Halkımız sadece tıbbi konularda değil, her alanda fikir aldıkları, yardım istekleri için aile hekimlerine başvurmuşlardır. Durum böyle olunca aile hekimlerinden memnuniyet oranı yüzd 90’ların üstündedir. Oysa bu sisteme hizmet verenlerin sorunları 14 yıl da büyüdükçe yumak halini almış, çözülmedikçe zaman içinde bıkkınlık ve tükenmişliğe doğru götürmüştür.’

Bu çaresizliğe götüren yolların temel taşları, sınırları net çizilmeyen iş yükleriyle atılmış, her ilde farklı uygulamalar, kanun ve nizamlara uymayan idari isteklerle içinden çıkılmayan bir görev kargaşasına neden olmuştur. Sorunun çözümü için artık sözleşmeli çalışan birinci basamak temsilcileri ile idarenin karşılıklı olarak bir masada oturup, çalışma koşullarını belirleyen anlaşmayı imzalaması gerekmektedir.

”Vekaletsiz izin hakkımız bile yok”

Vekaletsiz izin hakları bile olmayan aile hekimliği çalışanlarının, ILO sözleşmelerine uygun izin hakkı olmalı. Sağlık raporları konusunda ASM koşullarında yapılabilir olanların belirlenip, diğer ülkeler de uygulandığı gibi kişinin kendi beyanının yeterli olması şeklinde düzenlenmelidir.  Hiçbir kurum da olmayan negatif veya pozitif performansı birinci basamak sağlık çalışanları olarak biz de istemiyoruz. Sağlık çalışanlarının performans kriterleriyle  cezalandırılmasını istemiyoruz.

”Çocuğunun aşızını zamanında yaptırmayan ailenin ceremesini sağlık çalışanı çekemez”

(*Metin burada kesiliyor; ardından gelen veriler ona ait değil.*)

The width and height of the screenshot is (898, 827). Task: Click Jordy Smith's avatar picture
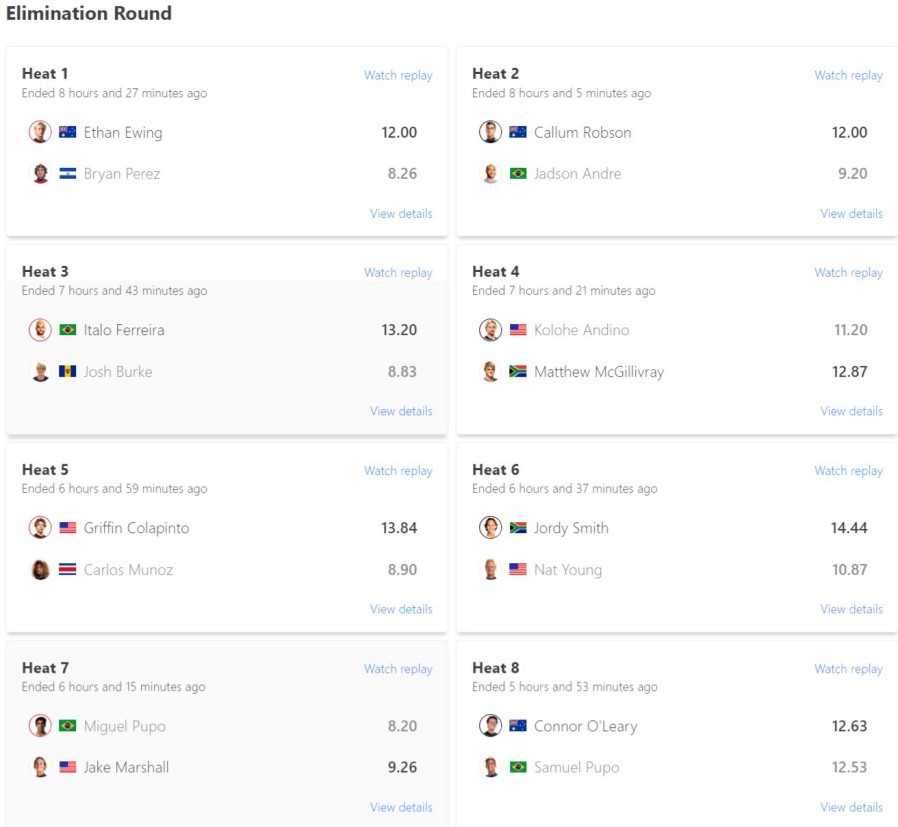coord(490,528)
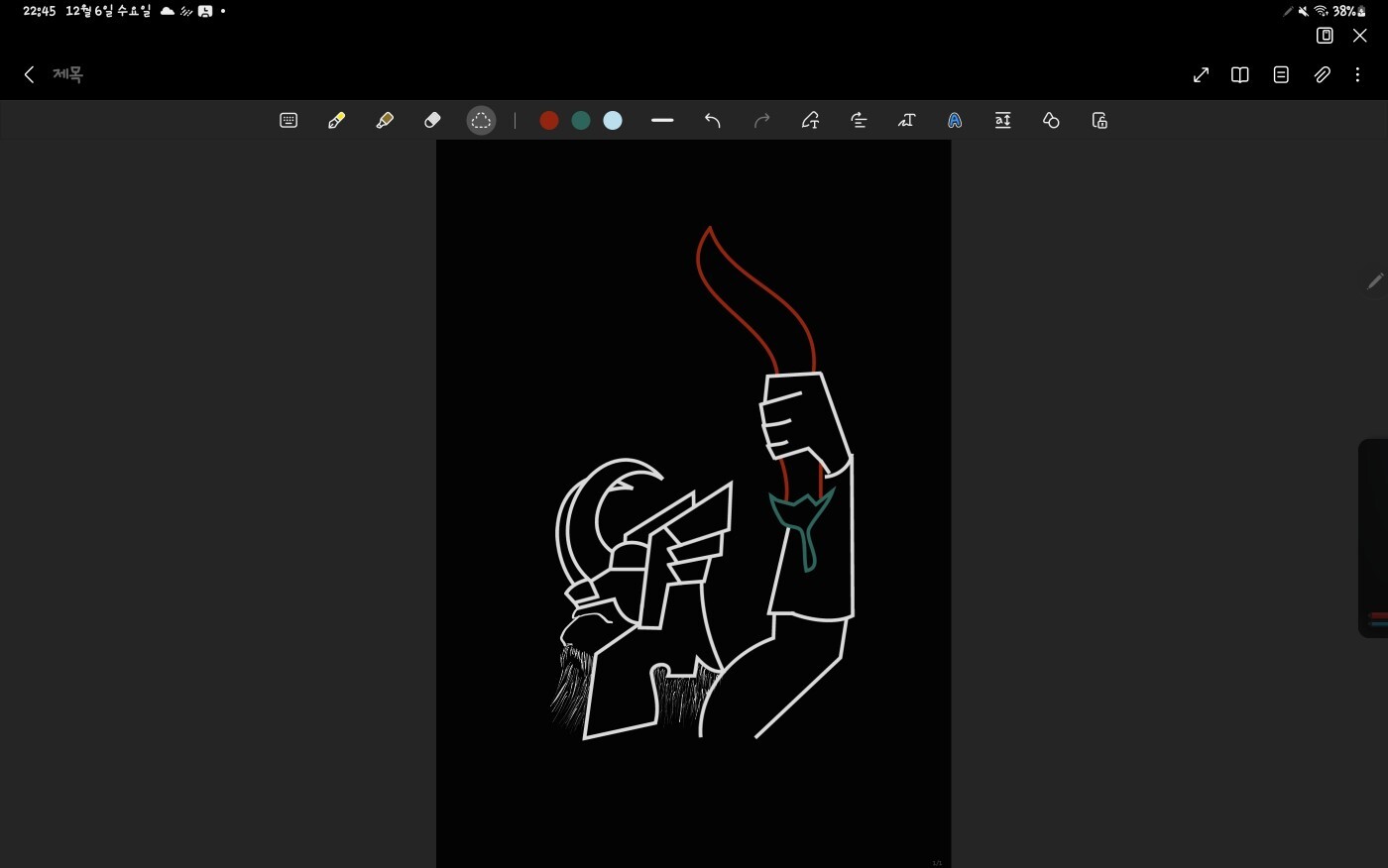Select the Pen drawing tool
Image resolution: width=1388 pixels, height=868 pixels.
pos(336,121)
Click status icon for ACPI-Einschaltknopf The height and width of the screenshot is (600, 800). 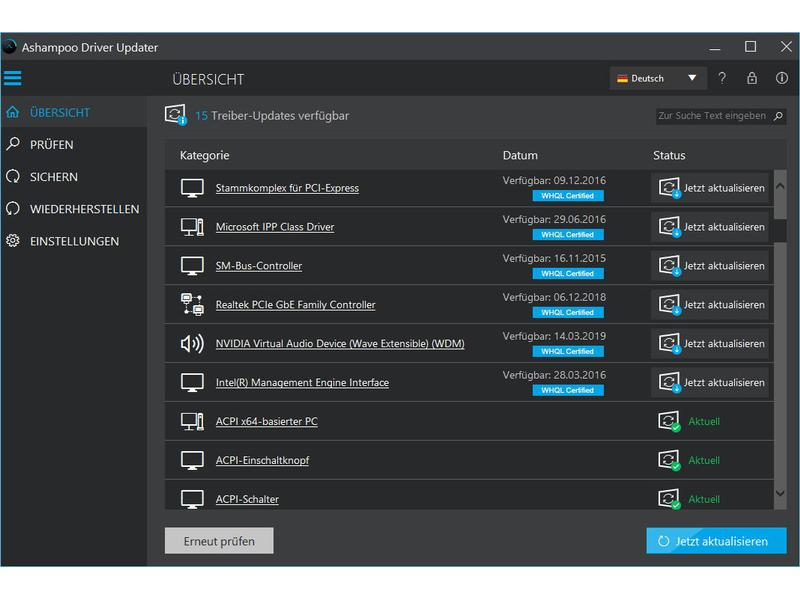click(669, 460)
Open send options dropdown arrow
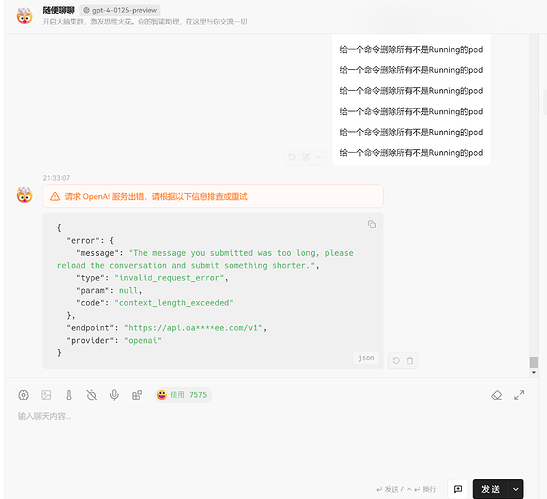Screen dimensions: 547x499 point(516,489)
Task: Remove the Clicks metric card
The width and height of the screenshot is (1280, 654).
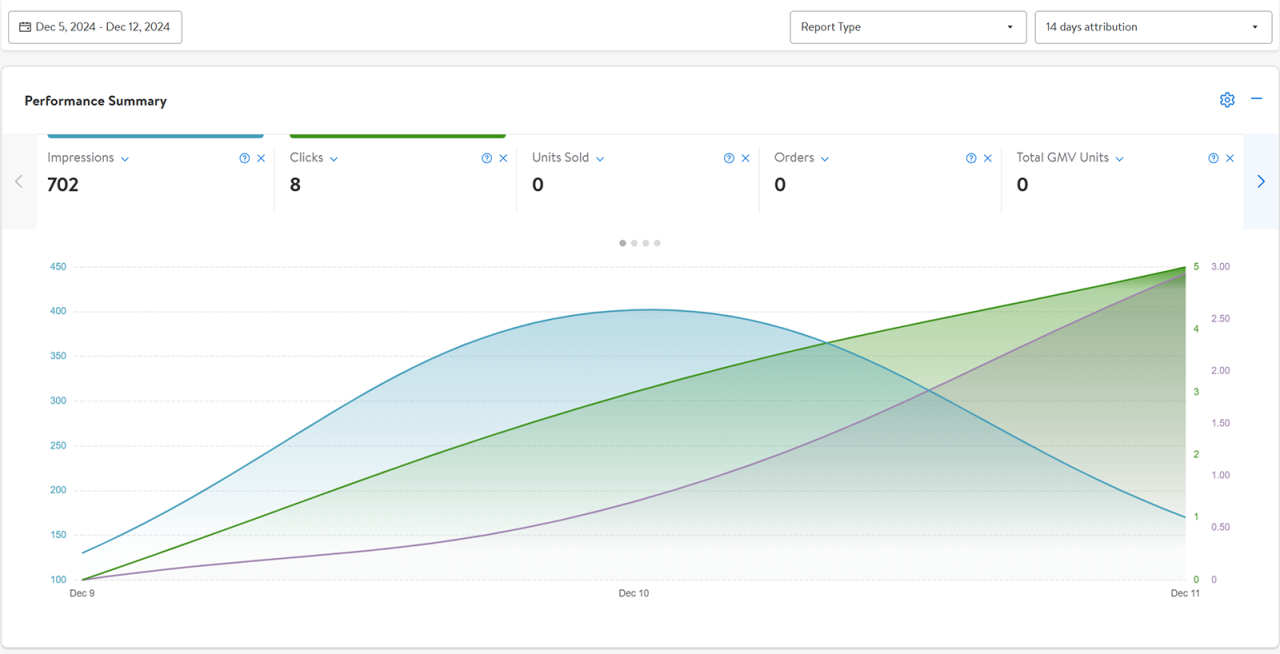Action: click(503, 158)
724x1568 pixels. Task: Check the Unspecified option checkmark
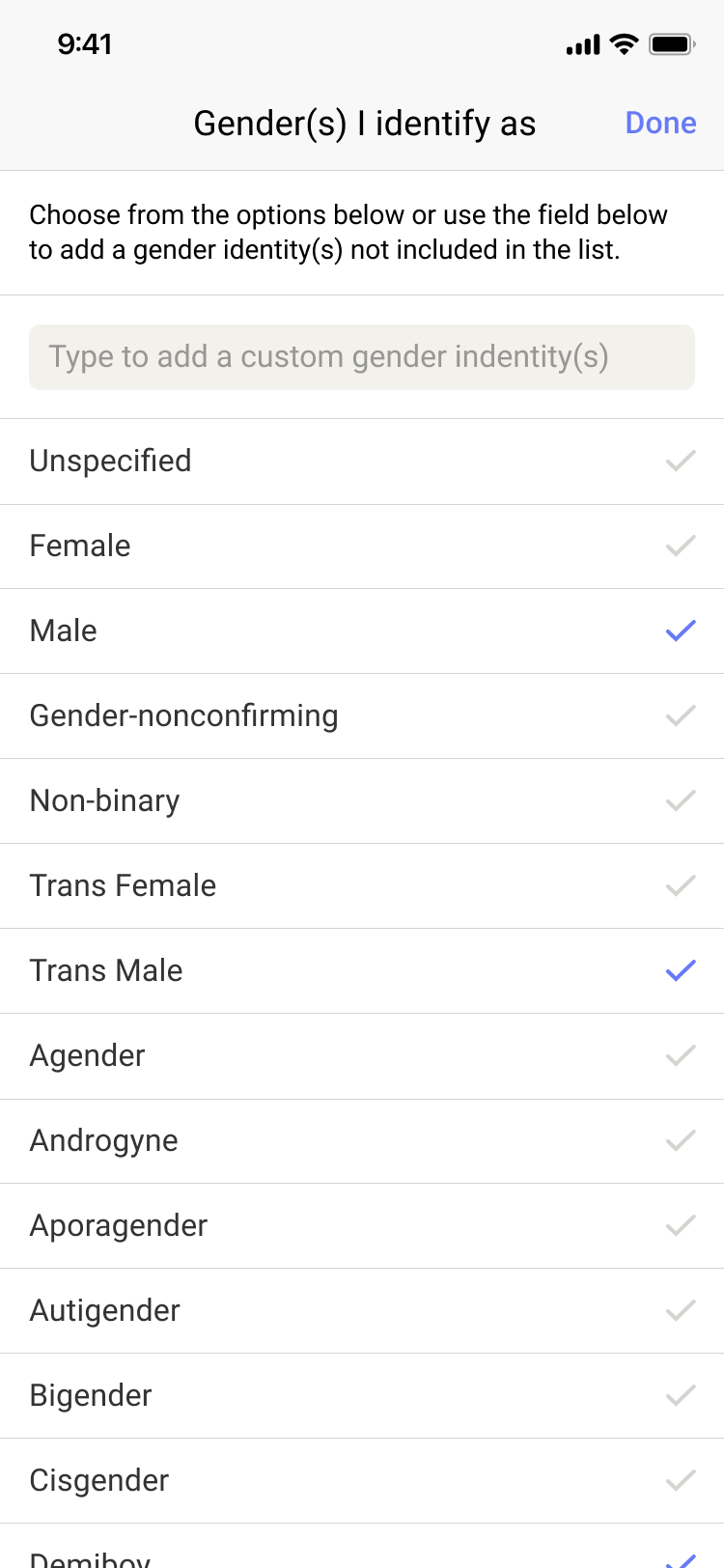681,462
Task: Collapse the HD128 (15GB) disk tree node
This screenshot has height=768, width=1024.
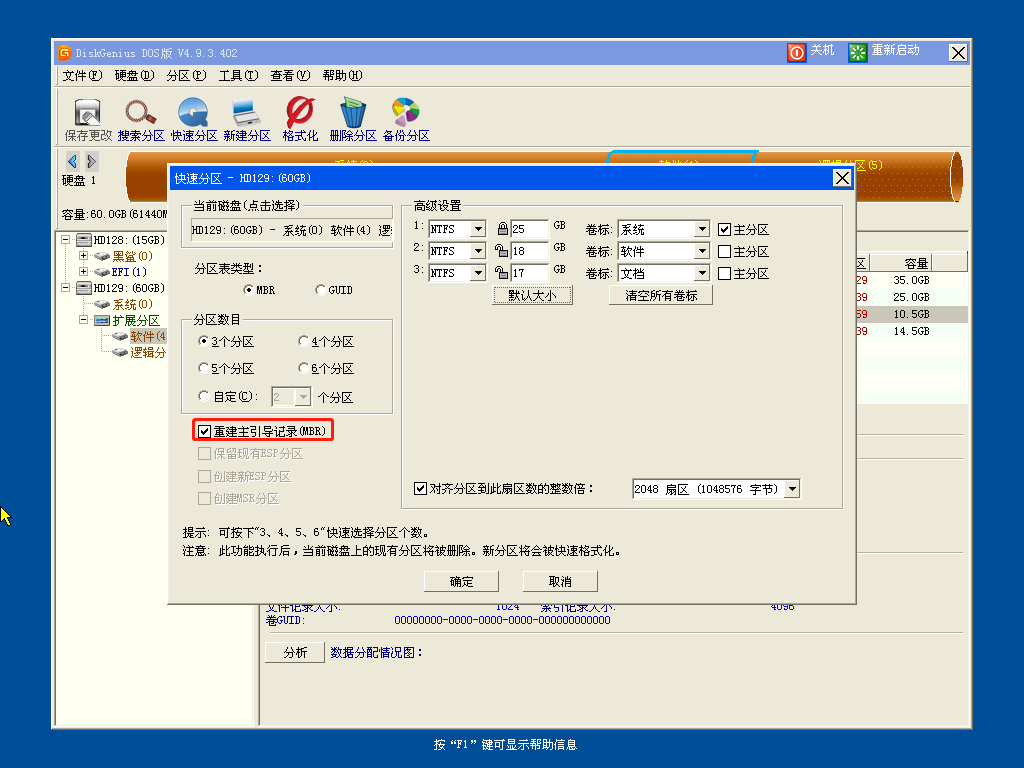Action: point(67,240)
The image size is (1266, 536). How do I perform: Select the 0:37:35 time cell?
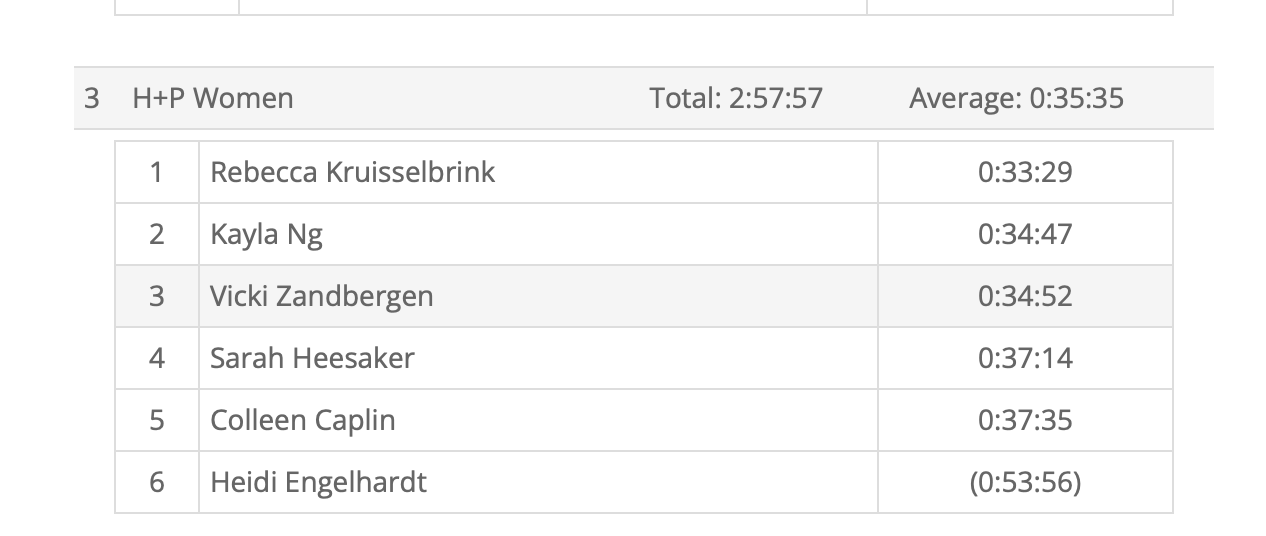click(1025, 420)
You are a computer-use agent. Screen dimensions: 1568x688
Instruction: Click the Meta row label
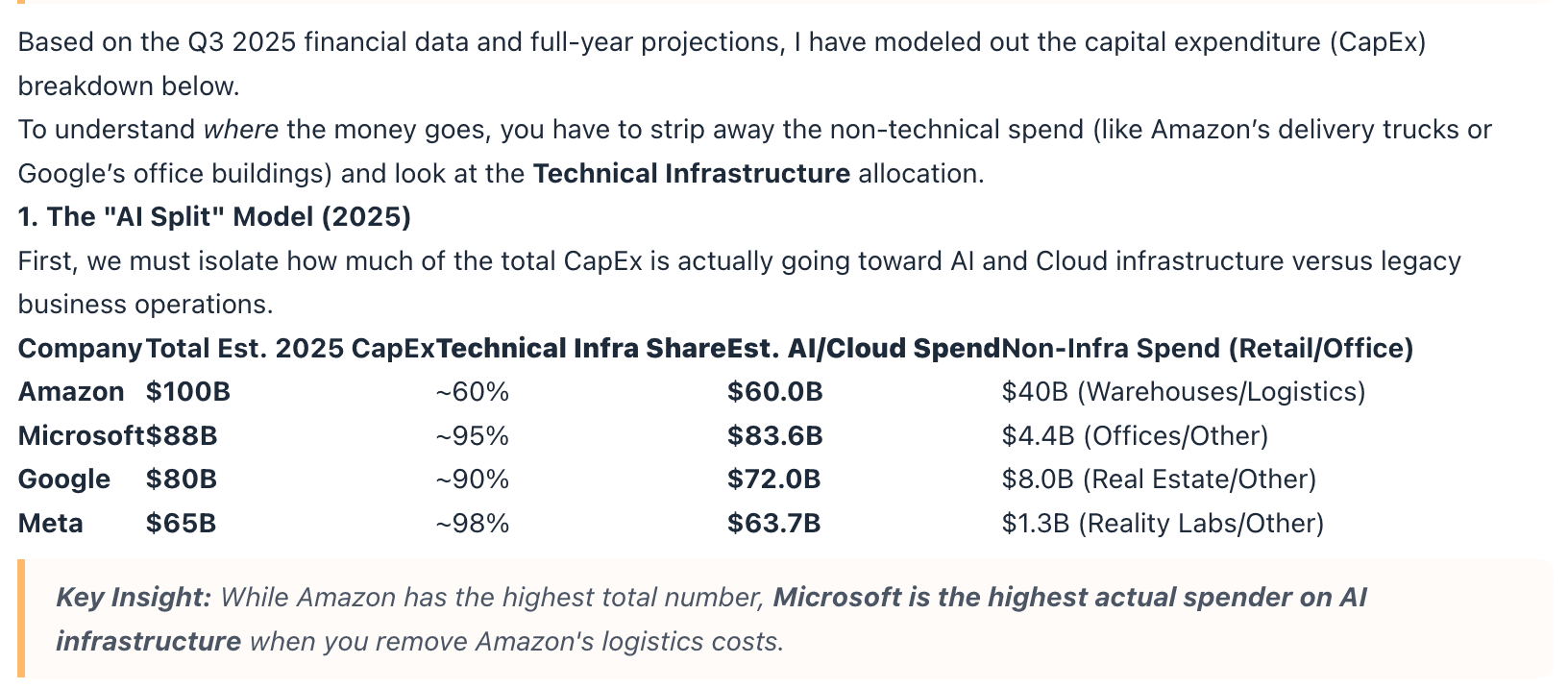pos(51,524)
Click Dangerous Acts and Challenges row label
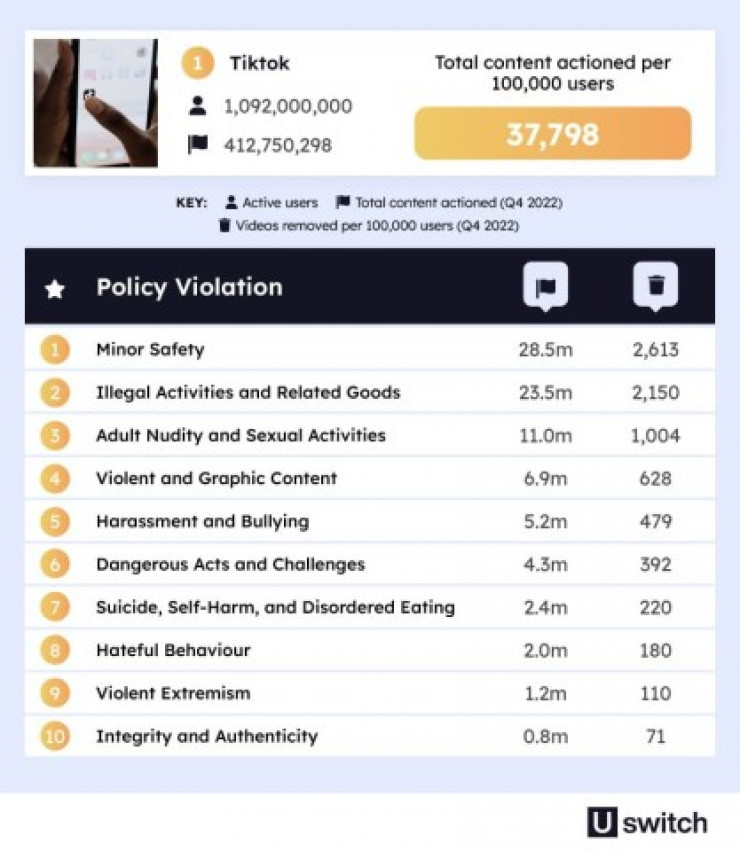 coord(230,564)
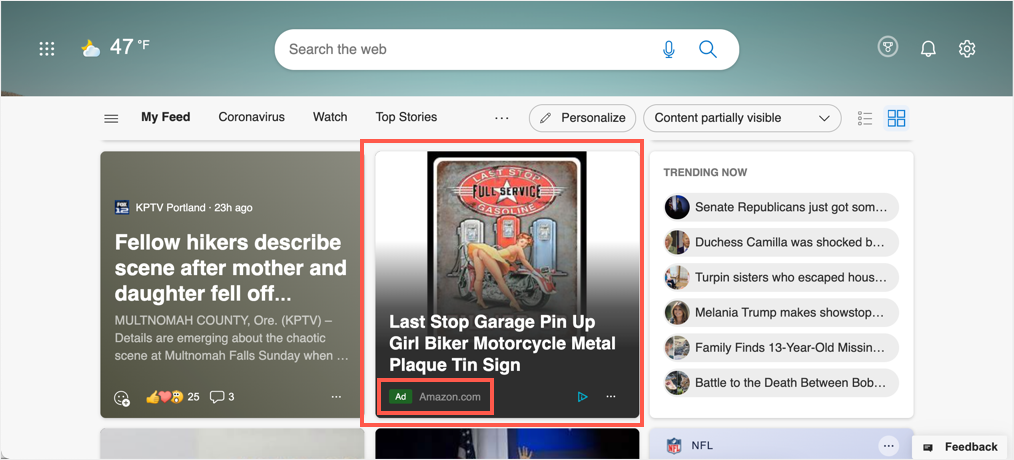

Çocuğunun aşısını zamanında yaptırmayan ailenin ceremesini negatif performansla sağlık çalışanı çekemez. Yardımcı sağlık personeli eksikliği bir an önce tamamlanmalıdır.  Yıllar içerisinde aile hekimlerinin son 10 yıllık hak edişleri, cari ödenek ve özlük hakkı kayıplarının yerine konulması, yeniden düzenlemeyle mevcut koşulları karşılayacak şekilde telafi edilmesi gerekmektedir.